Exercise data: Begin

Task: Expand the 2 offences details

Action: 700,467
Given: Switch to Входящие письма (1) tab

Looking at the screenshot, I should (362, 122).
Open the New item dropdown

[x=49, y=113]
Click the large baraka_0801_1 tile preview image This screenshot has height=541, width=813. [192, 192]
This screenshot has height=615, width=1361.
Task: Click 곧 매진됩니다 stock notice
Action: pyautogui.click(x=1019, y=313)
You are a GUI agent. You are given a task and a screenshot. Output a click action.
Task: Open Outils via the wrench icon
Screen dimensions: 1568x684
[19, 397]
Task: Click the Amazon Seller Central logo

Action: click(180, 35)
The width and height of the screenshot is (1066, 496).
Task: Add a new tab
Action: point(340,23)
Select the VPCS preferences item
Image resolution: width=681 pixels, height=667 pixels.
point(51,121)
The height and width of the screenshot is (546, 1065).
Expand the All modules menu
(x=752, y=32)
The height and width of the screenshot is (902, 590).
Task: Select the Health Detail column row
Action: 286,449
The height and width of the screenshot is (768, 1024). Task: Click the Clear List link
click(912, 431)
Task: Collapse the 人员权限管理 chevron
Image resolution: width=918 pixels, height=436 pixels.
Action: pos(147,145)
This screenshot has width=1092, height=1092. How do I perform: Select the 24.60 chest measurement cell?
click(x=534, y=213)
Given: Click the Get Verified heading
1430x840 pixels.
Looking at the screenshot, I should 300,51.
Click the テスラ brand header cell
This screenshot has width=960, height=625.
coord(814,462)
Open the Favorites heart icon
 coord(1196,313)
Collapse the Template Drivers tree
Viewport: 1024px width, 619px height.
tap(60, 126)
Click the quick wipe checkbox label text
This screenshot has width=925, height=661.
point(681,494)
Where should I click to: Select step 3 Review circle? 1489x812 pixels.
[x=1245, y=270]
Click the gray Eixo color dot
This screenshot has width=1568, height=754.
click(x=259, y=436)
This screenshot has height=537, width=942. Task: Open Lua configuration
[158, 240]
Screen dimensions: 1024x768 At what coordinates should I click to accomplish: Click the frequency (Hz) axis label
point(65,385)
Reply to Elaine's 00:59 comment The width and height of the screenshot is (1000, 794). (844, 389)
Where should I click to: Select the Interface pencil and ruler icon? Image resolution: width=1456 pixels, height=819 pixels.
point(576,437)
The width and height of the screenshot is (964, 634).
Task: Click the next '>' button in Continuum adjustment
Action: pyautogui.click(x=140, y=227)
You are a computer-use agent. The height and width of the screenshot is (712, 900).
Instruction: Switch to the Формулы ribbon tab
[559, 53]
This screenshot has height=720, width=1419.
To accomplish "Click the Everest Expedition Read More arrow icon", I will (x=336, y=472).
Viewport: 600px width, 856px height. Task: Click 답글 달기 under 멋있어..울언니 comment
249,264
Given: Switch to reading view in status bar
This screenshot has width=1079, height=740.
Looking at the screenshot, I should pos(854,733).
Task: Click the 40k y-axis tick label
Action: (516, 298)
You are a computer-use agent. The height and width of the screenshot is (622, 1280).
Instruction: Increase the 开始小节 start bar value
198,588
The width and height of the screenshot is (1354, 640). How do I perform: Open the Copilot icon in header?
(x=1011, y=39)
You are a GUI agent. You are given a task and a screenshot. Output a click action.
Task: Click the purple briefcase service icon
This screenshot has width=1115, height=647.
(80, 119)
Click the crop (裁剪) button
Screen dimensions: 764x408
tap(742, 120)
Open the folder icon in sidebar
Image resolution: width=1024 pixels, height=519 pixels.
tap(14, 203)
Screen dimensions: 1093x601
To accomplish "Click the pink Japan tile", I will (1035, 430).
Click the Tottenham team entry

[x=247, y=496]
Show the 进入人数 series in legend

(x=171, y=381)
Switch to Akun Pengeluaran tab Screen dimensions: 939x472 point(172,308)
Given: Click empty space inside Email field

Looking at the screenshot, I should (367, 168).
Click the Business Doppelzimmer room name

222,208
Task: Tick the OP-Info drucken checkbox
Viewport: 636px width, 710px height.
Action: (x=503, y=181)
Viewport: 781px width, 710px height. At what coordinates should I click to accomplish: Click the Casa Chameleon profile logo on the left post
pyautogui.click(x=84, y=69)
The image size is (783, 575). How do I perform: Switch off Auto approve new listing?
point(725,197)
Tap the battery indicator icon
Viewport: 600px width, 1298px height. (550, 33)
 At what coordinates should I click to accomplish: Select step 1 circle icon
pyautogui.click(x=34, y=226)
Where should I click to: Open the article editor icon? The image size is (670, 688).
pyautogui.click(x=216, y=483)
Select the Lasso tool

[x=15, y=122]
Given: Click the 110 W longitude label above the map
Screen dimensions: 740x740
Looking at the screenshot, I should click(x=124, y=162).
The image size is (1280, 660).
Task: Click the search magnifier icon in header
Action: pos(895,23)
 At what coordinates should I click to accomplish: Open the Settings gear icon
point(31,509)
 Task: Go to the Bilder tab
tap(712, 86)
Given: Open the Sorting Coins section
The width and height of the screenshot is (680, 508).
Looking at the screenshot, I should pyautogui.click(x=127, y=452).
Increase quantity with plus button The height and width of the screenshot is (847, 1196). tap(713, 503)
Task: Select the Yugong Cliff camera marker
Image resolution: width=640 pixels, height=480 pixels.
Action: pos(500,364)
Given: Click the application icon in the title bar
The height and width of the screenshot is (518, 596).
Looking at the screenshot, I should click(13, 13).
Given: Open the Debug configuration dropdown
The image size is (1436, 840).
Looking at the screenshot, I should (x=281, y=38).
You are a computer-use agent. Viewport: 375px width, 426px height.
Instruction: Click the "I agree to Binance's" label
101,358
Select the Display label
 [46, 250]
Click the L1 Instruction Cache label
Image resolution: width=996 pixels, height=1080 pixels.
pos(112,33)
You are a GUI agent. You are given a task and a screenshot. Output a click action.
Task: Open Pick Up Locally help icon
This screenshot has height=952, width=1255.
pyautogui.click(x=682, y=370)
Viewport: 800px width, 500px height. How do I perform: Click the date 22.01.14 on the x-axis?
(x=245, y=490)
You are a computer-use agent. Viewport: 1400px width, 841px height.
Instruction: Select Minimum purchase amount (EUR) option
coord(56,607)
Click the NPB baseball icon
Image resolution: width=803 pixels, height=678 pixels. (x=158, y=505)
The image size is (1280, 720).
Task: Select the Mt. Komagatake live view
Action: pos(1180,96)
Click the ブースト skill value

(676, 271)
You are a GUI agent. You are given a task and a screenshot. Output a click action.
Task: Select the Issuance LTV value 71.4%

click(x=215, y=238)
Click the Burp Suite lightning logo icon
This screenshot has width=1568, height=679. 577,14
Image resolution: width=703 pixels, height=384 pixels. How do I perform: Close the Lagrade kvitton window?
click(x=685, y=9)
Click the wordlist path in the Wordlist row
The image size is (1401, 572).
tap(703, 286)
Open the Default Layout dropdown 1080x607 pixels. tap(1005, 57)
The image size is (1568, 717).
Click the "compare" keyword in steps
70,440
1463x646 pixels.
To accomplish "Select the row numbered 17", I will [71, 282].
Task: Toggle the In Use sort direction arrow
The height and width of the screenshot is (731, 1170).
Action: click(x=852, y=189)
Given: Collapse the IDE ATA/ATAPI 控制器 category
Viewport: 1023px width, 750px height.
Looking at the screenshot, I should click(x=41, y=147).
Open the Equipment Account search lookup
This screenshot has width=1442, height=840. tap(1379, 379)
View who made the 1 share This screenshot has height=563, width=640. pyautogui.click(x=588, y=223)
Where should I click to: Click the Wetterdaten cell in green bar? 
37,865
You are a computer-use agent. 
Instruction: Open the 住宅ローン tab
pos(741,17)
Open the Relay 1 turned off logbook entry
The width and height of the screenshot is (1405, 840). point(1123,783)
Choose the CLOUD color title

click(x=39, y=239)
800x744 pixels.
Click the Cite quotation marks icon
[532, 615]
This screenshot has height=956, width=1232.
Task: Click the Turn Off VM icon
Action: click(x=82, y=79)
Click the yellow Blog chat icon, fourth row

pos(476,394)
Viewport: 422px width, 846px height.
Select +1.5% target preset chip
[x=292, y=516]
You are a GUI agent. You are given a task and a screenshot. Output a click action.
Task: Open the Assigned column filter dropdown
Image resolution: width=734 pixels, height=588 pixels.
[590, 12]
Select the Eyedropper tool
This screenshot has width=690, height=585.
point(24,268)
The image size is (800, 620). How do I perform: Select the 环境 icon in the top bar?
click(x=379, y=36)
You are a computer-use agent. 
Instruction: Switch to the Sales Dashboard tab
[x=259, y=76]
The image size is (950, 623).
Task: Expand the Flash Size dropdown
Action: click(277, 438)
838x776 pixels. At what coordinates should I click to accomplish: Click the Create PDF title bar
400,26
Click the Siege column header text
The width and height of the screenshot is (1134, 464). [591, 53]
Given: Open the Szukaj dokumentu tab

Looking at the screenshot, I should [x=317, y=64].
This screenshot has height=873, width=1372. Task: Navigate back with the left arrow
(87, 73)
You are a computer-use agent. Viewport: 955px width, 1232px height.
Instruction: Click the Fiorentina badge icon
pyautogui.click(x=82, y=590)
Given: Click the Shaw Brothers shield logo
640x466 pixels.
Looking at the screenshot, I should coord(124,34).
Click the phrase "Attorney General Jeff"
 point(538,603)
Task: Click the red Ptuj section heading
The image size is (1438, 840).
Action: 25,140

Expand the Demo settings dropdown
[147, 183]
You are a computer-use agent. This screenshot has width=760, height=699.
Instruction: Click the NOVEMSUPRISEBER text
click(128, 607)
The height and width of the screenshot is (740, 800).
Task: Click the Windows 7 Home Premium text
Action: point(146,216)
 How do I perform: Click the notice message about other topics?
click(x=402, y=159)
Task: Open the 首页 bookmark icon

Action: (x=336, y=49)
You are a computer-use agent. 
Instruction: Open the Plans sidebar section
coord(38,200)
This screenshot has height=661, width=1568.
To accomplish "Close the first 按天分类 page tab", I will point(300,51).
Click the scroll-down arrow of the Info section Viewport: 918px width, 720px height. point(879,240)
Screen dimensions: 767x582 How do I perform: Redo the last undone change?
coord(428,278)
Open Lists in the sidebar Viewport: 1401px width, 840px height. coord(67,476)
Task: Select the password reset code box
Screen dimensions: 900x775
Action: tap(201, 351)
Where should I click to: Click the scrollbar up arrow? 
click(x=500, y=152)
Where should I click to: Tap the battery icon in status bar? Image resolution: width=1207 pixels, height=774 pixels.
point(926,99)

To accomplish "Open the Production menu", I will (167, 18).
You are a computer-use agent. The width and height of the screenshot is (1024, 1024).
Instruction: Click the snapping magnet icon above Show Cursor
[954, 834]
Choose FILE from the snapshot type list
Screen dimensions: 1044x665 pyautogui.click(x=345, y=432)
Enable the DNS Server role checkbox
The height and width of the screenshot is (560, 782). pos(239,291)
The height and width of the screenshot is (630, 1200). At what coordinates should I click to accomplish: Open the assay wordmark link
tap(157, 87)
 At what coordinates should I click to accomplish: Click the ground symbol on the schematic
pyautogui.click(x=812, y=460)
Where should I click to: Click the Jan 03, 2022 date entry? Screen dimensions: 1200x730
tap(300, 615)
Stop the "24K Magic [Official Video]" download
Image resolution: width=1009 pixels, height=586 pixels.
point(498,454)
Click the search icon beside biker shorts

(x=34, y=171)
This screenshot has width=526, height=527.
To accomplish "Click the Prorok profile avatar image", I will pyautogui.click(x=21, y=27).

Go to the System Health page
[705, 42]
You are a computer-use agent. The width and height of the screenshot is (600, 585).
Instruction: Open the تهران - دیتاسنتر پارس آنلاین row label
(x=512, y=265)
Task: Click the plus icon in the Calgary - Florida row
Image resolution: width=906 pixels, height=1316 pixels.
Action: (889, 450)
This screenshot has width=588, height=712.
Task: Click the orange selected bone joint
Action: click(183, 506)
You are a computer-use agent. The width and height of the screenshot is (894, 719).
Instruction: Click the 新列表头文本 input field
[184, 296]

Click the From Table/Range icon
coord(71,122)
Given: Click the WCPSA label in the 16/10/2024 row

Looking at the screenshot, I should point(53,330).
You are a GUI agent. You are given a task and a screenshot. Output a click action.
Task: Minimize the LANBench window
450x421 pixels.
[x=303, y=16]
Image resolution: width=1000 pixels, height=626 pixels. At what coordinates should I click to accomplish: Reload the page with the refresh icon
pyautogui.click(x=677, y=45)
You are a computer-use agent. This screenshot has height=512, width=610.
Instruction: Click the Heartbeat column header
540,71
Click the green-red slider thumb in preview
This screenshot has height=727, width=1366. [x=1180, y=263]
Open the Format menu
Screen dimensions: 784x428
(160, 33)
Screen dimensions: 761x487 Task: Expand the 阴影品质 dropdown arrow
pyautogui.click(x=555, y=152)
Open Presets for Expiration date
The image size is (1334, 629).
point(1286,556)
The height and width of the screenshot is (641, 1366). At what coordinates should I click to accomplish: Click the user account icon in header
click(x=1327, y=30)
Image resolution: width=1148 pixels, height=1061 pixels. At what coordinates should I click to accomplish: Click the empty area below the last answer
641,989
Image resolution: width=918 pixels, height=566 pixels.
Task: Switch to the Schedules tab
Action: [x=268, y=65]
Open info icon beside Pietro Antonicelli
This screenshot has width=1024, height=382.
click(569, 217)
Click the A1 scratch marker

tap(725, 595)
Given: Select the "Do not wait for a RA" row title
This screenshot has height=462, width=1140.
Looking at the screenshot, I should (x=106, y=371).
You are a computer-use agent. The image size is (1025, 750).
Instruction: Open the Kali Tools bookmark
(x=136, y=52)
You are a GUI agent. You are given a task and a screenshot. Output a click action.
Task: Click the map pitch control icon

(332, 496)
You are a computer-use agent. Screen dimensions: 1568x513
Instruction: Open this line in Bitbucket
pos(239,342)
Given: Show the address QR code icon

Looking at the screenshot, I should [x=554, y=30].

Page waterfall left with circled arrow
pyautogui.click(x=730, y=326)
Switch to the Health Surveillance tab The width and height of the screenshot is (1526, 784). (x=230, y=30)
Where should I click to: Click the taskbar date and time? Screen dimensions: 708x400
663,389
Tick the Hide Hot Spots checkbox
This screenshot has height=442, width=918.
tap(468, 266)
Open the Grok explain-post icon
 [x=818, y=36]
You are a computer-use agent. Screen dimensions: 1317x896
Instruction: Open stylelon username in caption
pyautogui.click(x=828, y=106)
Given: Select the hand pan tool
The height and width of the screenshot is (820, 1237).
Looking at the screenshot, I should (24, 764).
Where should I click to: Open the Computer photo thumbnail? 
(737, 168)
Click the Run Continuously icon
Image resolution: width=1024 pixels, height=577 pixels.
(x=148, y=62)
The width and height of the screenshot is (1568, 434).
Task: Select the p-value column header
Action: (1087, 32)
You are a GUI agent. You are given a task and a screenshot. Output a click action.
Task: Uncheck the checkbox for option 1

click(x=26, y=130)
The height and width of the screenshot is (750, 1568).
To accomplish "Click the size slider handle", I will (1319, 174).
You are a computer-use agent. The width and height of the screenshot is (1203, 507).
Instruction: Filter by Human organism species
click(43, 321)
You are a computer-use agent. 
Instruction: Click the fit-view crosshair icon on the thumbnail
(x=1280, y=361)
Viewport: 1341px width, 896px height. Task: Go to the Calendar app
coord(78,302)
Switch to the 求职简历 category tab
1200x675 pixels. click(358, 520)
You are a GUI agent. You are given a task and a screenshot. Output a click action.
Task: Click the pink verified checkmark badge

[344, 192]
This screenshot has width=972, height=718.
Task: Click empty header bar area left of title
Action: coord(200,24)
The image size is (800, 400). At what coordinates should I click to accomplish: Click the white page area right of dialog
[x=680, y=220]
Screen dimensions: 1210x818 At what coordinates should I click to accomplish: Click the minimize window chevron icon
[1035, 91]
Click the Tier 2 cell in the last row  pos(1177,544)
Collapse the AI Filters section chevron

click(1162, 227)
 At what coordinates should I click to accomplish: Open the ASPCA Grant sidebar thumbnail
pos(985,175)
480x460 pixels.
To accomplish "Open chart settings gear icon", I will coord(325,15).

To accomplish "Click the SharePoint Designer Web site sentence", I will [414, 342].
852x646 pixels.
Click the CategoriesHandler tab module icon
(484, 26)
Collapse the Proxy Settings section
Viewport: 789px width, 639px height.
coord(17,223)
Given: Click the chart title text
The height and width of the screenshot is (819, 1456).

Exercise data: End

* [Exercise requirements]
Give exactly, and nothing besides, the lines from the one in which "Screen dimensions: 1210x818" occurs through the end of the records.

* [Your response]
Screen dimensions: 1210x818 At what coordinates should I click to accomplish: Click the minimize window chevron icon
[1035, 91]
Click the Tier 2 cell in the last row  pos(1177,544)
Collapse the AI Filters section chevron

click(1162, 227)
 At what coordinates should I click to accomplish: Open the ASPCA Grant sidebar thumbnail
pos(985,175)
480x460 pixels.
To accomplish "Open chart settings gear icon", I will coord(325,15).

To accomplish "Click the SharePoint Designer Web site sentence", I will [414, 342].
852x646 pixels.
Click the CategoriesHandler tab module icon
(484, 26)
Collapse the Proxy Settings section
Viewport: 789px width, 639px height.
coord(17,223)
Given: Click the chart title text
The height and width of the screenshot is (819, 1456).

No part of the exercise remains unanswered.